Подали отварную севрюгу, густо посыпанную зеленым луком, и Багрянородный вновь наполнил бокалы алым шипучим вином.
— Выпьем, Ивлев, за тугую волю к беспощадной борьбе до конца! Если бы этой воли было в достаточной дозе в каждом русском интеллигенте в 1917 году, мы теперь бы ходили победителями по хребту поверженной Германии и никакой социалистической революции не знали. Безвольного Николая Второго сняли с престола, а сами оказались еще более безвольными. Явились большевики и не за понюх табаку взяли из наших рук все! Шляпы, ротозеи мы! Поделом лупят нас. Главное, навсегда и невозвратно потеряли право на управление Россией. И теперь не можем из своей среды выдвинуть на руководство белым движением ни одной значительной личности. Слюнтяйство! Пакостное слюнтяйство! Леониды Андреевы и Сологубы воспитали нас беспочвенными, малодейственными, не способными отстаивать святая святых!
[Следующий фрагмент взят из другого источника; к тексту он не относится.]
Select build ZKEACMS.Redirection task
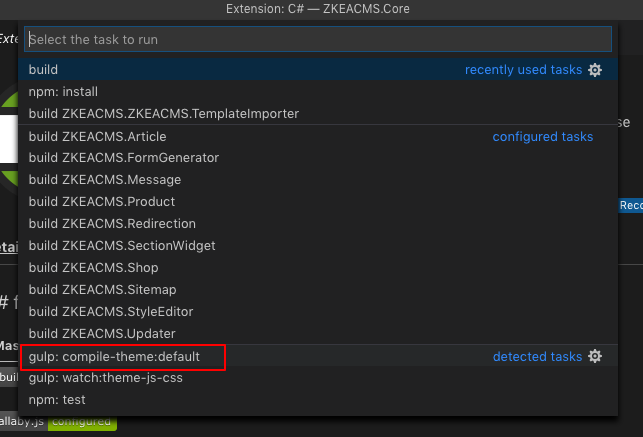Viewport: 643px width, 437px height. (x=318, y=224)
Выпив второй бокал цимлянского, Багрянородный принялся за севрюгу. Наконец, быстро разделавшись с ней, сказал:
— Кстати, сегодня суббота. А по субботам у Чирикова собирается вся художественная интеллигенция. Пойдем, представлю тебя всем. Посмотришь на прежних корифеев мысли, кисти и резца. У Чирикова дочь Людмила — наша коллега, художница. Очень мила и талантлива как пейзажистка. А жена — актриса Иолшина — гостеприимнейшая хозяйка… Ну, пойдешь?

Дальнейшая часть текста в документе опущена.